- Given instruction: Rewrite the material from its first line through the line that contains "pyautogui.click(x=29, y=157)", replacing "slider" with "range" and leaving everything else unchanged.

-- Start Supplied records --

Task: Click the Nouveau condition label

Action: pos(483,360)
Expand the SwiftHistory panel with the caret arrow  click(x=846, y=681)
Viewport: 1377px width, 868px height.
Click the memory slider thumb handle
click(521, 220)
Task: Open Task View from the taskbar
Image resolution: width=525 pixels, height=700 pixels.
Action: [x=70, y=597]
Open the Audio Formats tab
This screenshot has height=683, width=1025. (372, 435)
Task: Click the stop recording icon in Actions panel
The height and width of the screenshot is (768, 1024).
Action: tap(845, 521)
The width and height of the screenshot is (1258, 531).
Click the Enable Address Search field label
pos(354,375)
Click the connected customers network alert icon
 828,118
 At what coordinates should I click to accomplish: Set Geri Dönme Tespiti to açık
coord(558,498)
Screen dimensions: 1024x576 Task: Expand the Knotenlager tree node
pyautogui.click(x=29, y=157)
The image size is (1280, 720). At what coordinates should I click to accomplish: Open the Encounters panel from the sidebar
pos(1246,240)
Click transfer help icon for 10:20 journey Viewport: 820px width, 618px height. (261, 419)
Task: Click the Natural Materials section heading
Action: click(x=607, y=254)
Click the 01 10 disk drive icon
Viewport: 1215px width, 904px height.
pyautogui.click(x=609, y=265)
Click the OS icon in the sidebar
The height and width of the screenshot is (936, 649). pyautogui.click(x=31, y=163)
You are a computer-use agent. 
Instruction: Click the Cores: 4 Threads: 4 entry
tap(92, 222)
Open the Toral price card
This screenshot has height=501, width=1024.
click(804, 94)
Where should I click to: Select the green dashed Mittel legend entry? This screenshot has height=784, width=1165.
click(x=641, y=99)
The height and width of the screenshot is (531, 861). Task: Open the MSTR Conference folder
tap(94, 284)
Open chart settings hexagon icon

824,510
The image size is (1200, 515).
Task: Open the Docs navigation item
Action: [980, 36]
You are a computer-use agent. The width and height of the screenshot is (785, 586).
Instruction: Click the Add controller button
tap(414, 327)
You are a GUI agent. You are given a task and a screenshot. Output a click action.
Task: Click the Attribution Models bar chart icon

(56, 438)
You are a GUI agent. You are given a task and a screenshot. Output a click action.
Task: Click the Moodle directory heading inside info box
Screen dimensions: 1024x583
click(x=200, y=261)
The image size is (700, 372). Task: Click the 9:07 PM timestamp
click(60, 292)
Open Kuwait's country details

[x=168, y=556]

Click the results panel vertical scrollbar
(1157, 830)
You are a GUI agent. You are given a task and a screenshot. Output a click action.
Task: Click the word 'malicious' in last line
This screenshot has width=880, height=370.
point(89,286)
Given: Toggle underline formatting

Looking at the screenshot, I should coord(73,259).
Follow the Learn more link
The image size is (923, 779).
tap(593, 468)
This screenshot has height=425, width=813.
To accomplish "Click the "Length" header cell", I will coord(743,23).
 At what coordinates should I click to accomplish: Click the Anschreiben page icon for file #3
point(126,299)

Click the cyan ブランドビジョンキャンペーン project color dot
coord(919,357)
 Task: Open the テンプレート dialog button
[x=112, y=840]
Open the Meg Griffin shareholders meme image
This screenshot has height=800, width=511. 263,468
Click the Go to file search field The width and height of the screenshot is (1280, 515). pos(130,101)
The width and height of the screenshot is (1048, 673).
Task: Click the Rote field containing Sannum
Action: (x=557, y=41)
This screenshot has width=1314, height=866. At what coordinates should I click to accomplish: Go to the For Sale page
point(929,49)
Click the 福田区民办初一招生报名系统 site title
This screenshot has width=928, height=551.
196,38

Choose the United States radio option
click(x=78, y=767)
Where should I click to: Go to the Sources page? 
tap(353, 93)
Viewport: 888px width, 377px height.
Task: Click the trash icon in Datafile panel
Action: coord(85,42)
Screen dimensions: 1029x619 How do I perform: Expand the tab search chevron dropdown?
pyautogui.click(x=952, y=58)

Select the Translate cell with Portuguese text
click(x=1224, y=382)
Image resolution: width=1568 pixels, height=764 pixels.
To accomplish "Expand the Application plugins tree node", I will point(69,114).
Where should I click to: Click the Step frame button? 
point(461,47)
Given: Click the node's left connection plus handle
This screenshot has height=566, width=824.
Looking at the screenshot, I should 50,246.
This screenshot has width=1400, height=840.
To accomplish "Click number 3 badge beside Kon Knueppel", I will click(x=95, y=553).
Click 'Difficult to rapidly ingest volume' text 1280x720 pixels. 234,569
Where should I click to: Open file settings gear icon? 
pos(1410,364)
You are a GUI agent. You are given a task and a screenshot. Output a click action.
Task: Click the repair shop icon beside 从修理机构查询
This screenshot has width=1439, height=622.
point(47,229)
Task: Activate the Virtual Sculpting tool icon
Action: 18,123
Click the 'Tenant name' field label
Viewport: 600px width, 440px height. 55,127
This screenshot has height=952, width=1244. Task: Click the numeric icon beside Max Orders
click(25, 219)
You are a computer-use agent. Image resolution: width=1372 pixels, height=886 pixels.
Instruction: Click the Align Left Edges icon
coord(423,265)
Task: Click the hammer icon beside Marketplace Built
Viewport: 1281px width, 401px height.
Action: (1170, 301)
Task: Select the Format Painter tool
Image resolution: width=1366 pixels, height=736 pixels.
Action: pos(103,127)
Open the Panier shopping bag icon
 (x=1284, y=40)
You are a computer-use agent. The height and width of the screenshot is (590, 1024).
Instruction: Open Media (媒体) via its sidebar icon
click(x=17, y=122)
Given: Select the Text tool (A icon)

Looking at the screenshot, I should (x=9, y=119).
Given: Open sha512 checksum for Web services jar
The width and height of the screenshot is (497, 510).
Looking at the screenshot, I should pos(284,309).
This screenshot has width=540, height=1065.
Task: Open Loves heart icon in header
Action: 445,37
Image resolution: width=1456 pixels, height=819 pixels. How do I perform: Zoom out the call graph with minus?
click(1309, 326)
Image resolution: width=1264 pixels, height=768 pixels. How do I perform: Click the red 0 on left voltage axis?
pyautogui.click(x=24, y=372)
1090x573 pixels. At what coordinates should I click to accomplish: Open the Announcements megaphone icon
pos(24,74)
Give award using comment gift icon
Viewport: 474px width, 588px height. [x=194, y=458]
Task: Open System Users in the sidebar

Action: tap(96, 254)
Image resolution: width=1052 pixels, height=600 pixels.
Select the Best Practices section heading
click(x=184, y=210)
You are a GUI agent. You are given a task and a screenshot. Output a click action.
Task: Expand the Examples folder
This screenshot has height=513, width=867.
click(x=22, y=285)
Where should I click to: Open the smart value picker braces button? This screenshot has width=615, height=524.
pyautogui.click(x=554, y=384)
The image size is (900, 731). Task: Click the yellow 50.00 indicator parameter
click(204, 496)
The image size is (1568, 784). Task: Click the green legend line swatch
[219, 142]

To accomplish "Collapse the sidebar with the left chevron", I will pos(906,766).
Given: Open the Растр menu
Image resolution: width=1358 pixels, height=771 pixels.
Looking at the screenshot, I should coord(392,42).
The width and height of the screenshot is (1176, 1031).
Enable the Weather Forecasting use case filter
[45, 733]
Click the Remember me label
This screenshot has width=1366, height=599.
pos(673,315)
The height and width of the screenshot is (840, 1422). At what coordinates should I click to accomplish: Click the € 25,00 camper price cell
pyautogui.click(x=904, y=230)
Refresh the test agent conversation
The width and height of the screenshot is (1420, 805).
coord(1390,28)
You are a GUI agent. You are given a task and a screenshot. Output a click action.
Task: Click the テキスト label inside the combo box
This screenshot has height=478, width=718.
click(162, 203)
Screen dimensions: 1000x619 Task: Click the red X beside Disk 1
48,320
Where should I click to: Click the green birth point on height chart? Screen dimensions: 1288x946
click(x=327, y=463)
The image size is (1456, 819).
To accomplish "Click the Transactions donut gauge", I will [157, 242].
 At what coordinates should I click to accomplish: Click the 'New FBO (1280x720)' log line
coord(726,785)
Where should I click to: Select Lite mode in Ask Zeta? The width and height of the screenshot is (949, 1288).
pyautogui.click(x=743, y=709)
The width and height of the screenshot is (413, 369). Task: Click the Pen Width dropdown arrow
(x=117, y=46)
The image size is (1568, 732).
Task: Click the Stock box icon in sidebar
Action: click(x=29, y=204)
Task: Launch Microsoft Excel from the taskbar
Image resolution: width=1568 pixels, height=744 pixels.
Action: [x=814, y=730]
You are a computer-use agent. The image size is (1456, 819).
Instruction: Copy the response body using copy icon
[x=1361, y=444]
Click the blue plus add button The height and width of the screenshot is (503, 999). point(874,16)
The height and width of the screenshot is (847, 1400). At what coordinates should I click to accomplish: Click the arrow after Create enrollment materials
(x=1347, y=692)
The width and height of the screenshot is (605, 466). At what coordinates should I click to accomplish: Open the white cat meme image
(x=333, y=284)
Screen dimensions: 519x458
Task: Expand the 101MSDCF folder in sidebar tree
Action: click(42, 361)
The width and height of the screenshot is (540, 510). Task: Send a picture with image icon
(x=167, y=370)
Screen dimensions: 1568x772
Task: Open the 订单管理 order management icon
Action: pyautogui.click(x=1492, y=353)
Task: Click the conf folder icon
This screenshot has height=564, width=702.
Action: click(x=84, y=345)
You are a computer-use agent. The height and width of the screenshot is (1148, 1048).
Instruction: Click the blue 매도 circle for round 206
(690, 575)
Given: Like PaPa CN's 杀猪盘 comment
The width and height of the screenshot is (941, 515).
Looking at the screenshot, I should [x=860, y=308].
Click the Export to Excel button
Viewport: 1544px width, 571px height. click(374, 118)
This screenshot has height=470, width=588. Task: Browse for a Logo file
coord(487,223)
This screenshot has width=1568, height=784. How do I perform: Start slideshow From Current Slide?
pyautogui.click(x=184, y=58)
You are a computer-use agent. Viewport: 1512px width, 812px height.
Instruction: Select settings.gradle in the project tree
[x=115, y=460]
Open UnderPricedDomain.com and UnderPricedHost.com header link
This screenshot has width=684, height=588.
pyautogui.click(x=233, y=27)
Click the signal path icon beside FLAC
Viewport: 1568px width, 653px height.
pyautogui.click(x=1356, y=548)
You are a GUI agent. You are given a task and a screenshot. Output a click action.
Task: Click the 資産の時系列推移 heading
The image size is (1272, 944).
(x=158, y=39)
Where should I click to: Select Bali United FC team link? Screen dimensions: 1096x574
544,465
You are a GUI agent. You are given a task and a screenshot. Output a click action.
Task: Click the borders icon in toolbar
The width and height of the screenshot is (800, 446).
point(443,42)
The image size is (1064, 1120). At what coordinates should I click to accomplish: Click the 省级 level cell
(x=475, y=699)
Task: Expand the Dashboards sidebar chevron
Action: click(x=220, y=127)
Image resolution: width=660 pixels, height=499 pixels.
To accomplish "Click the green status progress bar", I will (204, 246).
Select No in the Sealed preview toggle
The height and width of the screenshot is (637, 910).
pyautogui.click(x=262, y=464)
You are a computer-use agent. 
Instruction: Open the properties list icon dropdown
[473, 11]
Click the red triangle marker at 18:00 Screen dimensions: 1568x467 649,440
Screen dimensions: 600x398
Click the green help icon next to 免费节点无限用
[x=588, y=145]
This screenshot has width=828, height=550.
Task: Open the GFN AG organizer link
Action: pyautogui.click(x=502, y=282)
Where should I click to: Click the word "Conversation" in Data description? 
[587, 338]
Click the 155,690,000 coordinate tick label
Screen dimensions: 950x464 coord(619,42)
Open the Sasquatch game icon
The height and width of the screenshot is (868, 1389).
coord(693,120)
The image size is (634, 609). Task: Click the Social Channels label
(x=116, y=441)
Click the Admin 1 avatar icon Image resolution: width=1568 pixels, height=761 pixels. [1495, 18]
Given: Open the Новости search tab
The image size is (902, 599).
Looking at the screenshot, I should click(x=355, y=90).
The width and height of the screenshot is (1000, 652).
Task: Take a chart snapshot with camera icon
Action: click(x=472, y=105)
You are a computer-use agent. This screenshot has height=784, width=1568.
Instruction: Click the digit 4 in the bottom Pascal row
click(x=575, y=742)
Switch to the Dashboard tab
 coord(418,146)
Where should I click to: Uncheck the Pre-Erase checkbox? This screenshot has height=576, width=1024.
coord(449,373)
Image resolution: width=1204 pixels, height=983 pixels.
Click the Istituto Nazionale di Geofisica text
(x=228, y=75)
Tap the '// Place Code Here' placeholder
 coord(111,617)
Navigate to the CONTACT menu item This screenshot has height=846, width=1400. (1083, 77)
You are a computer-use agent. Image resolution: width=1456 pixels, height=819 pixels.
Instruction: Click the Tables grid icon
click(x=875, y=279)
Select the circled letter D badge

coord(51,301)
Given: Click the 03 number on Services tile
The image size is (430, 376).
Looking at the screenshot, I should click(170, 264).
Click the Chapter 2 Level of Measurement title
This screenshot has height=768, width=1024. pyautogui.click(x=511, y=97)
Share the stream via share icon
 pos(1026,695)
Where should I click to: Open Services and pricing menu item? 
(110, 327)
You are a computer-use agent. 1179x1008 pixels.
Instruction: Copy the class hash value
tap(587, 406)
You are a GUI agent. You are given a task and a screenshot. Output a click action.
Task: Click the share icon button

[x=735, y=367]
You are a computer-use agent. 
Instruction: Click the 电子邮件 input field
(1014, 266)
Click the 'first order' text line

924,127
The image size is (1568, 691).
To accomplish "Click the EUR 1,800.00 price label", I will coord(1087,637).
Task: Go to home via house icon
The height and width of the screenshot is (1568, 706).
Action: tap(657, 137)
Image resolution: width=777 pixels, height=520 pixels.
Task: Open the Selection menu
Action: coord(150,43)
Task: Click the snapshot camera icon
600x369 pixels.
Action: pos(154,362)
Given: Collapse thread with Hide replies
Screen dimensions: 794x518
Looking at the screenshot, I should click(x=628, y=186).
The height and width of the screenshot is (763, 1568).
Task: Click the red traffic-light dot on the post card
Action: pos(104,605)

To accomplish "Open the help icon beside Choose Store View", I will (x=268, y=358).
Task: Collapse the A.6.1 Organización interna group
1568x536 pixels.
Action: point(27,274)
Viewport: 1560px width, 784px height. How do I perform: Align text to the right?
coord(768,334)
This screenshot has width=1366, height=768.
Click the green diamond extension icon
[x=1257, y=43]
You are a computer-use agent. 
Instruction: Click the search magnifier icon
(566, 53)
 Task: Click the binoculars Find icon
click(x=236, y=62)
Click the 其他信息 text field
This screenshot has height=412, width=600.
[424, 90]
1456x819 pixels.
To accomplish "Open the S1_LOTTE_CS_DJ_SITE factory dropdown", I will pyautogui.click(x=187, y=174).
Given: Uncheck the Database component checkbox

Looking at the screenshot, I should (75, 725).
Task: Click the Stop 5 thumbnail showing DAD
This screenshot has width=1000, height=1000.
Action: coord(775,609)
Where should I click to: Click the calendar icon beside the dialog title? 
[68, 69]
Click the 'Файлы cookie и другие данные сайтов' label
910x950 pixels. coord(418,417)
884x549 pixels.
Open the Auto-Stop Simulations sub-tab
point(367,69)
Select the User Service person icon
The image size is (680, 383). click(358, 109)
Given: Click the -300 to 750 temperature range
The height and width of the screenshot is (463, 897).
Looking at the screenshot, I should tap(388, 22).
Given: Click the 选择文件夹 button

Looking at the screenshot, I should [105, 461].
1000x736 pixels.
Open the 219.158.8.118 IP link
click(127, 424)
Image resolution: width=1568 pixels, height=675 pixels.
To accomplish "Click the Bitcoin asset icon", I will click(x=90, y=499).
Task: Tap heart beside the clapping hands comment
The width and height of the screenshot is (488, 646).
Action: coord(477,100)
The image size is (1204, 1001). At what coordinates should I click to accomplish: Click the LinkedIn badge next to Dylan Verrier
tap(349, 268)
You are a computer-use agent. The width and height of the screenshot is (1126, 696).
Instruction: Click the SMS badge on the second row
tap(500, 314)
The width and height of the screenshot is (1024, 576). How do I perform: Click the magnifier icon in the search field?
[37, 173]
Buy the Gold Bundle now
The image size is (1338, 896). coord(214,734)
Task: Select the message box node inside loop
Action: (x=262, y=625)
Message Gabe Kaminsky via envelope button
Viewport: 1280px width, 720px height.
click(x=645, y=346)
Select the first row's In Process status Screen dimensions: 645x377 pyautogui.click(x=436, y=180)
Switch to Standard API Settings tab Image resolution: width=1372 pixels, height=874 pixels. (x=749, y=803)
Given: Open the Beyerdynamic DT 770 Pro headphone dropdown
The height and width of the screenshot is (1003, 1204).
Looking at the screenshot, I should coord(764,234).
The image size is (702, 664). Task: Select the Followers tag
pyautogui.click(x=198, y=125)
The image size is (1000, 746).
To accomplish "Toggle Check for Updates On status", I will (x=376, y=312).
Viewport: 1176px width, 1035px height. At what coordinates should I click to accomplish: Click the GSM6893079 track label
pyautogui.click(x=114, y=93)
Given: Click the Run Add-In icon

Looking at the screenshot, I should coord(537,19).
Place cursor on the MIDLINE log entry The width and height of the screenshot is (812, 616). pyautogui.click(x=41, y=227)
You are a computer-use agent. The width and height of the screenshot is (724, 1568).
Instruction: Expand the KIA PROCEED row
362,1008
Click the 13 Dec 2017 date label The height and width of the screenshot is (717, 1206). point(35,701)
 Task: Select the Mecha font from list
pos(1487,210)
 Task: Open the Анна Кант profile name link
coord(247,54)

-- End Supplied records --

- Answer to the exercise:
Task: Click the Nouveau condition label

Action: pos(483,360)
Expand the SwiftHistory panel with the caret arrow  click(x=846, y=681)
Viewport: 1377px width, 868px height.
Click the memory range thumb handle
click(521, 220)
Task: Open Task View from the taskbar
Image resolution: width=525 pixels, height=700 pixels.
Action: [x=70, y=597]
Open the Audio Formats tab
This screenshot has height=683, width=1025. (372, 435)
Task: Click the stop recording icon in Actions panel
The height and width of the screenshot is (768, 1024).
Action: tap(845, 521)
The width and height of the screenshot is (1258, 531).
Click the Enable Address Search field label
pos(354,375)
Click the connected customers network alert icon
 828,118
 At what coordinates should I click to accomplish: Set Geri Dönme Tespiti to açık
coord(558,498)
Screen dimensions: 1024x576 Task: Expand the Knotenlager tree node
pyautogui.click(x=29, y=157)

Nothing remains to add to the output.